How can I adjust the XML HTTP request code so that it will find the product price (and only start searching/scraping when the page (and scripts) are fully loaded?
The following IE request code is working: (immediate debug.prints a price of the product)
Sub Get_Product_Price_AH_IE()
Dim IE As New SHDocVw.InternetExplorer
Dim HTMLDoc As MSHTML.HTMLDocument
Dim AHArticles As MSHTML.IHTMLElementCollection
Dim AHArticle As MSHTML.IHTMLElement
Dim AHEuros As MSHTML.IHTMLElementCollection
Dim AHCents As MSHTML.IHTMLElementCollection
Dim AHPriceEuro As Double
Dim AHPriceCent As Double
Dim AHPrice As Double
IE.Visible = False
IE.navigate "https://www.ah.nl/producten/product/wi3640/lu-bastogne-biscuits-original"
Do While IE.readyState <> READYSTATE_COMPLETE
Loop
Set HTMLDoc = IE.document
'wait for the page to fully load to be able to get price data
Application.Wait Now + #12:00:03 AM#
Set AHArticles = HTMLDoc.getElementsByTagName("article")

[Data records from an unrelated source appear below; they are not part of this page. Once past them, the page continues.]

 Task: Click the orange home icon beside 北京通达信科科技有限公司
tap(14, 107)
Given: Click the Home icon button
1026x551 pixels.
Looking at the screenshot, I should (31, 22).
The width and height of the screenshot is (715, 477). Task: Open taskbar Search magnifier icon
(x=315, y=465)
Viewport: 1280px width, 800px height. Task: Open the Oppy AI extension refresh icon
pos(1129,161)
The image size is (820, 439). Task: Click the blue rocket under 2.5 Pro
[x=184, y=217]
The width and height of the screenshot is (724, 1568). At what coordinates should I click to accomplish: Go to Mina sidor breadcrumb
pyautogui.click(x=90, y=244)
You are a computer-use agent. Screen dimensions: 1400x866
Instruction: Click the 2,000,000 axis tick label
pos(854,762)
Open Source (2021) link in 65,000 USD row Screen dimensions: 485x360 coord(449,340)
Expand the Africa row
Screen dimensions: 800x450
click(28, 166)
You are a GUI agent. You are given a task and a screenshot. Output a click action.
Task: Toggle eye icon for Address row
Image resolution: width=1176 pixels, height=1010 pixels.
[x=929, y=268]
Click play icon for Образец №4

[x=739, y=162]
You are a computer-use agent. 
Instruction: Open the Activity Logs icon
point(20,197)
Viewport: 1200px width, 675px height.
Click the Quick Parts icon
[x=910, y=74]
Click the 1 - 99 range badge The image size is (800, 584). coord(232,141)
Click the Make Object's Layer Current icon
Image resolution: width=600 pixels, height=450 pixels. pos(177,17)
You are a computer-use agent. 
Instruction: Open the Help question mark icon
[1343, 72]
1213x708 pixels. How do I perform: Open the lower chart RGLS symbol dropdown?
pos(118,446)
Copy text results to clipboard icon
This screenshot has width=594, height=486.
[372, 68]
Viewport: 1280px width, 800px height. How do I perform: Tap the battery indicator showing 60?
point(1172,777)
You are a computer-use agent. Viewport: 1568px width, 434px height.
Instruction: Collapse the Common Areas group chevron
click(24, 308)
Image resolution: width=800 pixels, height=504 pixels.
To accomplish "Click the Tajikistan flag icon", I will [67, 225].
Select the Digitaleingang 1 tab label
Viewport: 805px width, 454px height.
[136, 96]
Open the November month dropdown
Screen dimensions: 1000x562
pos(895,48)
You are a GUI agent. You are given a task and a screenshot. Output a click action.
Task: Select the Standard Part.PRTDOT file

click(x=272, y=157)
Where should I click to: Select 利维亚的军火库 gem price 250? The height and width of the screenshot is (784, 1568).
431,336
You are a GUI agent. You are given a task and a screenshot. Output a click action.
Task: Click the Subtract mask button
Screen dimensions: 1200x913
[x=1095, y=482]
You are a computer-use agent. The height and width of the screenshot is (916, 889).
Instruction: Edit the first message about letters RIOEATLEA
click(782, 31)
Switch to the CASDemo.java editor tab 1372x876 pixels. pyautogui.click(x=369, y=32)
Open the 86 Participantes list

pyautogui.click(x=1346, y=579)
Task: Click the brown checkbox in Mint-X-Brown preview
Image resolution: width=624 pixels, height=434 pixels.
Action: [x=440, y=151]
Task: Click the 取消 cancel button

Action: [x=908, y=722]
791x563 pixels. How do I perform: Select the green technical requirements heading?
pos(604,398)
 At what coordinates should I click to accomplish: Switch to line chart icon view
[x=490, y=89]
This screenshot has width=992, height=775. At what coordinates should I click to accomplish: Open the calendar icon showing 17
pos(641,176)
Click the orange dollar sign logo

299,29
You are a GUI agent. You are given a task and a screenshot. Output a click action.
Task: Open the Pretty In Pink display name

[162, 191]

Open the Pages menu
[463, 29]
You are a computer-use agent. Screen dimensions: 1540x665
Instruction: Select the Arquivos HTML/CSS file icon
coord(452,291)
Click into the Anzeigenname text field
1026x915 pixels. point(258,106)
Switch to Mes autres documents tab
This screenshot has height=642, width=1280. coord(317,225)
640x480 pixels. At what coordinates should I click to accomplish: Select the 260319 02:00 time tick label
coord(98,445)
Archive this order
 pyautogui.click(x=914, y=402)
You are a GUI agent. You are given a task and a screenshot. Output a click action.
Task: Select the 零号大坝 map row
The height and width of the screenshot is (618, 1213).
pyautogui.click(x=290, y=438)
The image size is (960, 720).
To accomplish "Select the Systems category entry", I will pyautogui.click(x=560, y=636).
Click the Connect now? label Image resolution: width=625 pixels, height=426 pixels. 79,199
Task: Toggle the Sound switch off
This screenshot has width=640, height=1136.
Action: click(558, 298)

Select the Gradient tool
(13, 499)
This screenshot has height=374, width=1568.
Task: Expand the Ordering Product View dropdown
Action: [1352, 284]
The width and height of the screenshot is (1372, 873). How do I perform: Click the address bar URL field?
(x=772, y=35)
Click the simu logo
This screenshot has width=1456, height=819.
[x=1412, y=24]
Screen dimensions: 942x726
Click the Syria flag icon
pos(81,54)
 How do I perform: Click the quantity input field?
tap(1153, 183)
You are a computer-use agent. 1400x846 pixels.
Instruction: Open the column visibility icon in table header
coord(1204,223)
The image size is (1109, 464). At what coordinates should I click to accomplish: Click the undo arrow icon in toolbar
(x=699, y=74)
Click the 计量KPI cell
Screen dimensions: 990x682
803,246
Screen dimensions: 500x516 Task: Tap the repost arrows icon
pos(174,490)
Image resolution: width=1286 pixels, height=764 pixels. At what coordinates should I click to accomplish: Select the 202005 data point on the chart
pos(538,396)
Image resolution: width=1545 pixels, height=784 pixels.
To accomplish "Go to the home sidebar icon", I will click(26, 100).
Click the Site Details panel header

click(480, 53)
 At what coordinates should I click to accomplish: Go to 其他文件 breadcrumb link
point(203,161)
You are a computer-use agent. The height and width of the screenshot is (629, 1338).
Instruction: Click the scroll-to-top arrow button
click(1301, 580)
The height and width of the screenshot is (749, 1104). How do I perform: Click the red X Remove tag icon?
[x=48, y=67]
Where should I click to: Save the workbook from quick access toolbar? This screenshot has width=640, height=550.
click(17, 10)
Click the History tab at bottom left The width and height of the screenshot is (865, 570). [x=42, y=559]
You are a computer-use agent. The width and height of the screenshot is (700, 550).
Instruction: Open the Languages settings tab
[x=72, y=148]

For Each AHArticle In AHArticles
If AHArticle.getAttribute("data-sku") = "wi3640" Then
Set AHEuros = AHArticle.getElementsByClassName("price__integer")
Set AHCents = AHArticle.getElementsByClassName("price__fractional")
AHPriceEuro = AHEuros.Item(0).innerText
AHPriceCent = AHCents.Item(0).innerText
AHPrice = AHPriceEuro + (AHPriceCent / 100)
Debug.Print AHPrice
Exit For
End If
Next AHArticle
IE.Quit
End Sub
The following XML HTTP request is not giving the desired output (no price is printed in the immediate debug screen):
Sub Get_Product_Price_AH_XML()
Dim XMLReq As New MSXML2.XMLHTTP60
Dim HTMLDoc As New MSHTML.HTMLDocument
Dim AHArticles As MSHTML.IHTMLElementCollection
Dim AHArticle As MSHTML.IHTMLElement
Dim AHEuros As MSHTML.IHTMLElementCollection
Dim AHCents As MSHTML.IHTMLElementCollection
Dim AHPriceEuro As Double
Dim AHPriceCent As Double
Dim AHPrice As Double
XMLReq.Open "GET", "https://www.ah.nl/producten/product/wi3640/lu-bastogne-biscuits-original", False
XMLReq.send
If XMLReq.Status <> 200 Then
MsgBox "Problem" & vbNewLine & XMLReq.Status & " - " & XMLReq.statusText
Exit Sub
End If
HTMLDoc.body.innerHTML = XMLReq.responseText
Application.Wait Now + #12:00:03 AM#
Set AHArticles = HTMLDoc.getElementsByTagName("article")
For Each AHArticle In AHArticles
If AHArticle.getAttribute("data-sku") = "wi3640" Then
Set AHEuros = AHArticle.getElementsByClassName("price__integer")
Set AHCents = AHArticle.getElementsByClassName("price__fractional")
AHPriceEuro = AHEuros.Item(0).innerText
AHPriceCent = AHCents.Item(0).innerText
AHPrice = AHPriceEuro + (AHPriceCent / 100)
Debug.Print AHPrice
Exit For
End If
Next AHArticle
End Sub